Ele se cansa muitas vezes.

Ele se refugia em algum recanto da alma tentando se esconder do tédio que mata os relacionamentos.

Não é preciso confundir fadiga com desamor.

O amor ama.

Quem ama, ama sempre.

O que desaparece é a musicalidade do sentimento.

A causa?

O cotidiano, o fazer as mesmas coisas, o fato de não haver mais mistérios, de não haver mais como surpreender o outro.

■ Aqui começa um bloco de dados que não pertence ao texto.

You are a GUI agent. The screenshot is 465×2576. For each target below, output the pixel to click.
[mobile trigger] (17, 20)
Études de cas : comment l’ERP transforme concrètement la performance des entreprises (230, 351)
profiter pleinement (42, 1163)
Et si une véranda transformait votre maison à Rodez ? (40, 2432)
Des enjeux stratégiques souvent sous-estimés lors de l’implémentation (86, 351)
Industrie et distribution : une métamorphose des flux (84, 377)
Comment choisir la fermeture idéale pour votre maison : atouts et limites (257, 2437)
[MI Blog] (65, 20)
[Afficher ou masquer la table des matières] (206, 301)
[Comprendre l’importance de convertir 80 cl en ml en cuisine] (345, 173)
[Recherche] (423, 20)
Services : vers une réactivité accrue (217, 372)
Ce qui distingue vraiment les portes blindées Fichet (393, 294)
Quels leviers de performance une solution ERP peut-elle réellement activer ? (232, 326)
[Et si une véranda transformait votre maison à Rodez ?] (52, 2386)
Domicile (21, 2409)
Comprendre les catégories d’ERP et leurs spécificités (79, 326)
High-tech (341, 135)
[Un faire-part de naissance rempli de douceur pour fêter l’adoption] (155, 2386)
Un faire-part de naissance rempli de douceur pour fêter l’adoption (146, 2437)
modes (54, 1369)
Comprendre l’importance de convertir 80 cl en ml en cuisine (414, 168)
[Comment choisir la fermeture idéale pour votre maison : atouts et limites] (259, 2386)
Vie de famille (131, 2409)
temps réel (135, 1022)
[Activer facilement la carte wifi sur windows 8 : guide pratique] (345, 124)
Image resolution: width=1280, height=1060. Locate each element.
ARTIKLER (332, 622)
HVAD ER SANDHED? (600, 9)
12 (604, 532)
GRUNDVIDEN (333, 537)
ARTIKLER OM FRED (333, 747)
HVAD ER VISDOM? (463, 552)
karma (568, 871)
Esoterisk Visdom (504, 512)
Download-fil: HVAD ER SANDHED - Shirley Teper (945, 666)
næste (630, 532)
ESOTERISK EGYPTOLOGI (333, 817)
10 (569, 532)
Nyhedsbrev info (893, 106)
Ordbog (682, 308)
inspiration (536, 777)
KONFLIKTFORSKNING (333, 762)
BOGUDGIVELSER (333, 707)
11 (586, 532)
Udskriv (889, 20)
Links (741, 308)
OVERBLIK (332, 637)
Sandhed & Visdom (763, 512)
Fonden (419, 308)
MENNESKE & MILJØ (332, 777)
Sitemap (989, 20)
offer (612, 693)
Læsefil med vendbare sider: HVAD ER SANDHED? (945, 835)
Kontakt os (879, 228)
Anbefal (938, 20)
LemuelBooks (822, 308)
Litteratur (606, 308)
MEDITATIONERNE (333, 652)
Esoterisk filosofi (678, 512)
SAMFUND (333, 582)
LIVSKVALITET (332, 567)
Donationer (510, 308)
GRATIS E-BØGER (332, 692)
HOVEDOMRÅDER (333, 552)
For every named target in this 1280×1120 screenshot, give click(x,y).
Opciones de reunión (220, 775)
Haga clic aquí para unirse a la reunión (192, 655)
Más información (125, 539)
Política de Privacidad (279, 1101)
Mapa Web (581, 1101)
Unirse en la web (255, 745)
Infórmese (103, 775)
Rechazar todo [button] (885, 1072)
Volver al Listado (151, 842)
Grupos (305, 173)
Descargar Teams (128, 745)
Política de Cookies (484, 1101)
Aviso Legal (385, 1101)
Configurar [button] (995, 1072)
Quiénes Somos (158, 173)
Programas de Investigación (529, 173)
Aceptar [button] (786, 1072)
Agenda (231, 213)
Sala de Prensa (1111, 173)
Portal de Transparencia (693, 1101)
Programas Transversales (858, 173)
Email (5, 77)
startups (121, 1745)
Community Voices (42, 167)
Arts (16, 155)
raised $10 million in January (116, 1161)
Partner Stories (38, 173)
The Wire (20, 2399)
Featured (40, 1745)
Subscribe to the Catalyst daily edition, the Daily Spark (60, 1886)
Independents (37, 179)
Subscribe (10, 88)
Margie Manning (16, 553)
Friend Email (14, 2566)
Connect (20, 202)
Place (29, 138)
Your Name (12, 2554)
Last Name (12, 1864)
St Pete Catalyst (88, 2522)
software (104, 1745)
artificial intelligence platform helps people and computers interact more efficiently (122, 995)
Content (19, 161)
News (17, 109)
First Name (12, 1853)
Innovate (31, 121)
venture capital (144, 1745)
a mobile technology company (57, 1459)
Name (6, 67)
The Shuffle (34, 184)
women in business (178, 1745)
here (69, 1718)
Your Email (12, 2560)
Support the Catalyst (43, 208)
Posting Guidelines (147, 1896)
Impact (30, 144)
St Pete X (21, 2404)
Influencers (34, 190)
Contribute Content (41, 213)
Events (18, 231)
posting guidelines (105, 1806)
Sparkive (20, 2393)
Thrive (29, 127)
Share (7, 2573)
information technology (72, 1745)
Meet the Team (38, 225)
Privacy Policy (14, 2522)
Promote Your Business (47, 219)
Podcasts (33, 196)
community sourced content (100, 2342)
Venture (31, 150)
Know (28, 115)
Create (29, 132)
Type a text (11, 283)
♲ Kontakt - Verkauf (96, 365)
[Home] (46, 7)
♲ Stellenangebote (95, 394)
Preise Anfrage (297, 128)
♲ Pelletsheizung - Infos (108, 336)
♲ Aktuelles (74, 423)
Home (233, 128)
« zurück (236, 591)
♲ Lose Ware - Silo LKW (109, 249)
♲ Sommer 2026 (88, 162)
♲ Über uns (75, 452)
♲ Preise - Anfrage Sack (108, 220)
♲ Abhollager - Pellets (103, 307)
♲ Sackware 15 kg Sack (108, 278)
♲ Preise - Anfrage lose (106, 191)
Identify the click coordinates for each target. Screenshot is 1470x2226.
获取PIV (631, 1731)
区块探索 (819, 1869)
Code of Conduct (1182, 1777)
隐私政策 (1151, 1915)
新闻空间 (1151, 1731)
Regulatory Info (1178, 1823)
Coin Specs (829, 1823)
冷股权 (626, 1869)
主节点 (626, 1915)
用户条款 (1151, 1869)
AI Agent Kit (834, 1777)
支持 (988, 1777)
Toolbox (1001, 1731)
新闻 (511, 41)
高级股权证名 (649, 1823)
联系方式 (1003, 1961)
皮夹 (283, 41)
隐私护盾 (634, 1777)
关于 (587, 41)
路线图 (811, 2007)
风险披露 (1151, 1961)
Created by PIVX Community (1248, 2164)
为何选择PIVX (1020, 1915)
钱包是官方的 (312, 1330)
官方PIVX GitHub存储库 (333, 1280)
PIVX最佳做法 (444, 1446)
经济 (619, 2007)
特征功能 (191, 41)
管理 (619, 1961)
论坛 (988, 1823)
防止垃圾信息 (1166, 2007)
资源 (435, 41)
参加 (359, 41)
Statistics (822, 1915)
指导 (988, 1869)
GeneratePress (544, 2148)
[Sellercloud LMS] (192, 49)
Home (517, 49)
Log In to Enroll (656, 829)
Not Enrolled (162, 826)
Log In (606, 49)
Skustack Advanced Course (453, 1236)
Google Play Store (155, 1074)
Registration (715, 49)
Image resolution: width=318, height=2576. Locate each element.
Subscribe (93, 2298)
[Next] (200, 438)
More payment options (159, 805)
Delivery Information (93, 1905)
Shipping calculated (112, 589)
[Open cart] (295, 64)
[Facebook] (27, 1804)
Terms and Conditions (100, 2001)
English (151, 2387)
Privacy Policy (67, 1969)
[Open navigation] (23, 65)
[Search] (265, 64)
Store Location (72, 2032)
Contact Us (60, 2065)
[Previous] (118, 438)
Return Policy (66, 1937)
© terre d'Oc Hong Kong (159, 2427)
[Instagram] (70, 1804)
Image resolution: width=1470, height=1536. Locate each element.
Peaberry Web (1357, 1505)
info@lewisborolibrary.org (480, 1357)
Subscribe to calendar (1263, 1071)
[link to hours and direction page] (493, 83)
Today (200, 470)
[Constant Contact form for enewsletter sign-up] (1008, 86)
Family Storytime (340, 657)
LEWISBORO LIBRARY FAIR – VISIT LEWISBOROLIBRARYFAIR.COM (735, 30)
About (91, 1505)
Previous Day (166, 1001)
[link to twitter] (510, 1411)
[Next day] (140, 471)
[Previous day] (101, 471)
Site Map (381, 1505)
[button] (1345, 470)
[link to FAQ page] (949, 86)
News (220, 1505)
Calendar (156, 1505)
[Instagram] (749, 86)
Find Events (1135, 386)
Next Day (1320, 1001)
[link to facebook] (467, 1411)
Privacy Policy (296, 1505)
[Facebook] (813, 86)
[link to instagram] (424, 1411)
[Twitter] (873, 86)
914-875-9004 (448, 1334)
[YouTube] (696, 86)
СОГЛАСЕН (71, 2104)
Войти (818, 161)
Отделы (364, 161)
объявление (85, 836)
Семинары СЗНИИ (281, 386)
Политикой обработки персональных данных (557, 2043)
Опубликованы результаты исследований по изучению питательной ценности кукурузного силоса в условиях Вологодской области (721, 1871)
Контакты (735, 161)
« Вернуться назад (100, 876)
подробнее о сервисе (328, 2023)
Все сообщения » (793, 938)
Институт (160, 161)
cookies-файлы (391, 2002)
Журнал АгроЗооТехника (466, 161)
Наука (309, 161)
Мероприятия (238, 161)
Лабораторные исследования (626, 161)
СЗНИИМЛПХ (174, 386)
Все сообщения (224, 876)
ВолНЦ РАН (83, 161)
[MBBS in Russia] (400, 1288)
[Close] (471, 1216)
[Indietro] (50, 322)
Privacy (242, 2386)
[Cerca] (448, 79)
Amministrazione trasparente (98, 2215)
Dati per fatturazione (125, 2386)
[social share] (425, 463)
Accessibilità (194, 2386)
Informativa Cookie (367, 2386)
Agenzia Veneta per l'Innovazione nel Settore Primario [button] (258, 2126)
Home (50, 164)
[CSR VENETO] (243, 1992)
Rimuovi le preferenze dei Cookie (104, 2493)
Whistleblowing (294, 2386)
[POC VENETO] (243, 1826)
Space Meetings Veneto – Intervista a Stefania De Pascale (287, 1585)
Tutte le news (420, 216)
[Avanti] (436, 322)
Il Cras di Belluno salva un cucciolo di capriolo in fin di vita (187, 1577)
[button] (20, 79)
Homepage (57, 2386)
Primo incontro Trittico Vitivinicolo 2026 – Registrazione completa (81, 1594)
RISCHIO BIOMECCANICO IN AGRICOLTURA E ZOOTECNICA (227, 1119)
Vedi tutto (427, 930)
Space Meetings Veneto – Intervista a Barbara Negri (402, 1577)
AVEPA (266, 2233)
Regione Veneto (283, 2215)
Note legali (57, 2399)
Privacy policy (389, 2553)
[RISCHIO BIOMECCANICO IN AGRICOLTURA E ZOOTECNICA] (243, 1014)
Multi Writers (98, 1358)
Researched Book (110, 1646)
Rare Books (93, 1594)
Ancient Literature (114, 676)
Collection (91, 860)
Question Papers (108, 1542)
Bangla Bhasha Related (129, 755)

São as mesmices: mesmos carinhos, mesmas palavras, mesmas horas... o outro já sabe!

Falta magia.

Falta o inesperado.

O fato de não se ter mais nada a conquistar mostra o fim do caminho.

Nada mais a fazer.

Muitas pessoas se acomodam e tentam se concentrar em outras coisas, atividades que muitas vezes não têm nada a ver com relacionamentos.

Outras procuram aventuras.

Elas querem, a todo custo, se redescobrir vivas; querem reencontrar o que julgam perdido: o prazer da paixão, o susto do coração batendo apressado diante de alguém, o sono perdido em sonhos intermináveis e desejos infindos.

Não é possível uma vida sem amor.

Ou com amor adormecido.

Se você ama alguém, desperte o amor que dorme!

Vez ou outra, faça algo extraordinário.

Faça loucuras, compre flores, ofereça um jantar, ponha um novo perfume...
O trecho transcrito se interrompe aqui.